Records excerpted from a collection
=== Begin Enclosure ===

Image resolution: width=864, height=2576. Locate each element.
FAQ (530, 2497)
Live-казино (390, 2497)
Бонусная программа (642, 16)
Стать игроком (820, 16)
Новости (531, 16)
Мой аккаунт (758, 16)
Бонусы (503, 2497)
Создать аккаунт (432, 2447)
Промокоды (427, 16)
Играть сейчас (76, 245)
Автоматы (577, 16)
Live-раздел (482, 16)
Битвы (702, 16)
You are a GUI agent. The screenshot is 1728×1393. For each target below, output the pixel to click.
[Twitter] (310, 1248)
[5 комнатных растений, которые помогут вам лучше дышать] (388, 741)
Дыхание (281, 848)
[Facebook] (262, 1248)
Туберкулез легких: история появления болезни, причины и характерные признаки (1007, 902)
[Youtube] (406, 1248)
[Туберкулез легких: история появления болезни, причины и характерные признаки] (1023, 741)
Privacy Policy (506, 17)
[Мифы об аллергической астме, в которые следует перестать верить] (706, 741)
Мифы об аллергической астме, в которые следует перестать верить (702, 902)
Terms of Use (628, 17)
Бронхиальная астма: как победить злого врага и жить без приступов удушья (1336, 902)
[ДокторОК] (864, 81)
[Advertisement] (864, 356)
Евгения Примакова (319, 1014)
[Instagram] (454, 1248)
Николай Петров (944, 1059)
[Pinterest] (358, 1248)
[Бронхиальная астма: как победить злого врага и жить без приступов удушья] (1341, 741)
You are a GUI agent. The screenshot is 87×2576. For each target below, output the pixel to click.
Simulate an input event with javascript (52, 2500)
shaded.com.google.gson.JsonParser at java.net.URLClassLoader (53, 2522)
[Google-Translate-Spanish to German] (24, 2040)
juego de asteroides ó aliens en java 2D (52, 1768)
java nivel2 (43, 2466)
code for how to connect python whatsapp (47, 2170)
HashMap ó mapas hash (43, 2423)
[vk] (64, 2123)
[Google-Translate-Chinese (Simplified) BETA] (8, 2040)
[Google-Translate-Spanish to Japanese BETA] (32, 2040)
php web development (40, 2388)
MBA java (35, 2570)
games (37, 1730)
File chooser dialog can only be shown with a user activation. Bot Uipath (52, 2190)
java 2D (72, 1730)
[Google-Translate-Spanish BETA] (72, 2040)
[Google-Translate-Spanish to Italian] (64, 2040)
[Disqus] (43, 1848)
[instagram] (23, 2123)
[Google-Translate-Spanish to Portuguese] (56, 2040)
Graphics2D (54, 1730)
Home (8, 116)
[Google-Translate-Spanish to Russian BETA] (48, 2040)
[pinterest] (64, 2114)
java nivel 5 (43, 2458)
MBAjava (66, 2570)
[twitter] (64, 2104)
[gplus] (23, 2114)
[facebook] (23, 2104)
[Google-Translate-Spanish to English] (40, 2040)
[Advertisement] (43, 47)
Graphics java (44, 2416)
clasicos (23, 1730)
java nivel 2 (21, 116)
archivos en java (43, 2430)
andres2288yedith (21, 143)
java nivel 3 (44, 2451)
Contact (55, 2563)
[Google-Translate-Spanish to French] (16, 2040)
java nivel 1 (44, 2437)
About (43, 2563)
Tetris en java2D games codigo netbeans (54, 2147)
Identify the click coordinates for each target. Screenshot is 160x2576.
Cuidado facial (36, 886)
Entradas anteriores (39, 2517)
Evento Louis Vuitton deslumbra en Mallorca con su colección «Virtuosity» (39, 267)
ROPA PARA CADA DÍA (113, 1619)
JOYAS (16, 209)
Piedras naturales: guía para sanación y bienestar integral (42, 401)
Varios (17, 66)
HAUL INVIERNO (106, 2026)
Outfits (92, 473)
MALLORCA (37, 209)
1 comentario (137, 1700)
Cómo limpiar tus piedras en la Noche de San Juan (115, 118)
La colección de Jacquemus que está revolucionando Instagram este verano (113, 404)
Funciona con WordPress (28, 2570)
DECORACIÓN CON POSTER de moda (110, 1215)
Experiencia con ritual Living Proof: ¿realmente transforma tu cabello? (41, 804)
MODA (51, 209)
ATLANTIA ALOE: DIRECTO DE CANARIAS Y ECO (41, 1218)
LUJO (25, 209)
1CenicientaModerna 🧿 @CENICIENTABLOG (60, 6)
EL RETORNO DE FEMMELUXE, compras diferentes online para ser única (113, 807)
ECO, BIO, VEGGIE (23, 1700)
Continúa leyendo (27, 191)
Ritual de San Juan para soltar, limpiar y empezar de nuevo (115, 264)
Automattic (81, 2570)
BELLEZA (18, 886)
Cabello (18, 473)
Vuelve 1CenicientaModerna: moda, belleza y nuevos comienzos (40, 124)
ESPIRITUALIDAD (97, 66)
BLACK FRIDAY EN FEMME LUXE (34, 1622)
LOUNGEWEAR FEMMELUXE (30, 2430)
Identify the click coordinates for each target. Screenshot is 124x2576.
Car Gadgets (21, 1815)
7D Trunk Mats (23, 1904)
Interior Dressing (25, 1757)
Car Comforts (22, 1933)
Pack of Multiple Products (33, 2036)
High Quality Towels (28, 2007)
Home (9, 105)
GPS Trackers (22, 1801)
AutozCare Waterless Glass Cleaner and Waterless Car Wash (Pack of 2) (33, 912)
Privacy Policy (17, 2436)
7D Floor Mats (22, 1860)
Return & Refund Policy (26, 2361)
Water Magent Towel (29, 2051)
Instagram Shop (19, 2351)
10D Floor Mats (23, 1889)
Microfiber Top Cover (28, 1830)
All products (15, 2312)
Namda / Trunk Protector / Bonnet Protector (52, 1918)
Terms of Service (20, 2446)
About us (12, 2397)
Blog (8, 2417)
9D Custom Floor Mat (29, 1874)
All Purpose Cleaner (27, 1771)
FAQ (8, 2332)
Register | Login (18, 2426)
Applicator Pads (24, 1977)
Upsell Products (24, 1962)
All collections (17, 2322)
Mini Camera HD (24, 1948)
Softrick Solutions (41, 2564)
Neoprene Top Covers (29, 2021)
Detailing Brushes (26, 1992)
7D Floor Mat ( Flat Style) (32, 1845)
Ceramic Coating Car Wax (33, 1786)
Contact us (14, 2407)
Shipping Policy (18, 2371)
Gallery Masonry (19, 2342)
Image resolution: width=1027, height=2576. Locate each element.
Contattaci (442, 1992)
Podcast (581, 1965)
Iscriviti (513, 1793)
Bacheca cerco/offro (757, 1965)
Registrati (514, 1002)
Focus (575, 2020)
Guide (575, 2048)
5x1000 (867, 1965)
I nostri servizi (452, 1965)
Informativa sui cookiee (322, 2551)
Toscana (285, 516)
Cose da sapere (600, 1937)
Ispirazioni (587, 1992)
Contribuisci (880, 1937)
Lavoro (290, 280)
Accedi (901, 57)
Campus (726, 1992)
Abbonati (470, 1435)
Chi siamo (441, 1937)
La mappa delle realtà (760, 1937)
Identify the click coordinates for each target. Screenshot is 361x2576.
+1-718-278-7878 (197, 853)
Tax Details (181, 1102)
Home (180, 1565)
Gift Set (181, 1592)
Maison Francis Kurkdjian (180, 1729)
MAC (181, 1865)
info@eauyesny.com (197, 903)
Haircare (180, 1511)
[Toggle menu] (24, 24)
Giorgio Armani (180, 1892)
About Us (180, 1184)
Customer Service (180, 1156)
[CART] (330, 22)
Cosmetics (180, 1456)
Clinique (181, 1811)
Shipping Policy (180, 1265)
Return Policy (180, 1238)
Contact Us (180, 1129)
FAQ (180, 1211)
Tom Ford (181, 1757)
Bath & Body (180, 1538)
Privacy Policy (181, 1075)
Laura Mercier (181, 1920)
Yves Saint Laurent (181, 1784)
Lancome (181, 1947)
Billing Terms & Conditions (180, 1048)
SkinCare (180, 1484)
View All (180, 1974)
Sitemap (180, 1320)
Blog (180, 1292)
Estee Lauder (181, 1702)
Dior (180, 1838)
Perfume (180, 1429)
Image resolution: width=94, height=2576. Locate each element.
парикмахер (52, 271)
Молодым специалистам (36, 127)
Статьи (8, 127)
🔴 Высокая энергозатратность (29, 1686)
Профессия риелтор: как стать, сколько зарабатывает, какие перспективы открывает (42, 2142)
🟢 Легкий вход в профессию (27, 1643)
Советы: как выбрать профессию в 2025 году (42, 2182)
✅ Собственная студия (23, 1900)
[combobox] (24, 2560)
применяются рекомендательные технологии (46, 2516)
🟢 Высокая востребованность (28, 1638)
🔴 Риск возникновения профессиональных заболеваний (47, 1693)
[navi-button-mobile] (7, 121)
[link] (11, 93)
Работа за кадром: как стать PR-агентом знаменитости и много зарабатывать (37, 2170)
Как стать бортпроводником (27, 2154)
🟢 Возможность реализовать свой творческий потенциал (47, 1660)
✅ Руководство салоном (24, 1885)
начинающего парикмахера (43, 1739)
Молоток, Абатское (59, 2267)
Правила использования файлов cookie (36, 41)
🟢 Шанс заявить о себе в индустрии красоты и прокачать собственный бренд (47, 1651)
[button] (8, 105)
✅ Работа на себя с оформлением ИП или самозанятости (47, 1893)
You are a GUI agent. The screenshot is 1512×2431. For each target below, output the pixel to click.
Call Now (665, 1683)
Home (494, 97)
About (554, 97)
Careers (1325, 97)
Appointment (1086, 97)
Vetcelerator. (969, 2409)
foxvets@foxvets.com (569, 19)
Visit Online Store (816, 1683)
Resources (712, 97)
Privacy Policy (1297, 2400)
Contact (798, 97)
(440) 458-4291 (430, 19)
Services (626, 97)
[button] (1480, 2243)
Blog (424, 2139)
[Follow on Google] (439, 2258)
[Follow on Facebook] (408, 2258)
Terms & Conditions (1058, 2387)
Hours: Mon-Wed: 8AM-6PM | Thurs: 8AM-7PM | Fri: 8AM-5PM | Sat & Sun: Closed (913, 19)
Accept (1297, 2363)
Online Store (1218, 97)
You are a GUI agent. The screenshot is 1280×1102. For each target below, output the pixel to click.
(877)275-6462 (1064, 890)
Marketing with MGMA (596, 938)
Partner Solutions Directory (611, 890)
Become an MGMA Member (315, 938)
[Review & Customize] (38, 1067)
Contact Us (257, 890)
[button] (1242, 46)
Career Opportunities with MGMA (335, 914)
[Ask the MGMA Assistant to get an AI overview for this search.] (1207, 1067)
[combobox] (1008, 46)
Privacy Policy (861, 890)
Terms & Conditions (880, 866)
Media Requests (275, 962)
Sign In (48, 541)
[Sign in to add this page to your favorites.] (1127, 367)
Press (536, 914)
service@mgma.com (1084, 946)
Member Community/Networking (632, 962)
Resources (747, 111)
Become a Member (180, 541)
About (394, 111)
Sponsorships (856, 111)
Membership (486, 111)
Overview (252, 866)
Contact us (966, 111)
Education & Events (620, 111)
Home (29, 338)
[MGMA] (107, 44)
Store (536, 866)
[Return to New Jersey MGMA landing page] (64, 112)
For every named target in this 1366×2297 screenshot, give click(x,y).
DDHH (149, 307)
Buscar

=== End Enclosure ===

Work order
Your answer should be the lines from the one containing "For every named" to the end of the entries above, restated exactly and alone.

Written answer
For every named target in this 1366×2297 screenshot, give click(x,y).
DDHH (149, 307)
Buscar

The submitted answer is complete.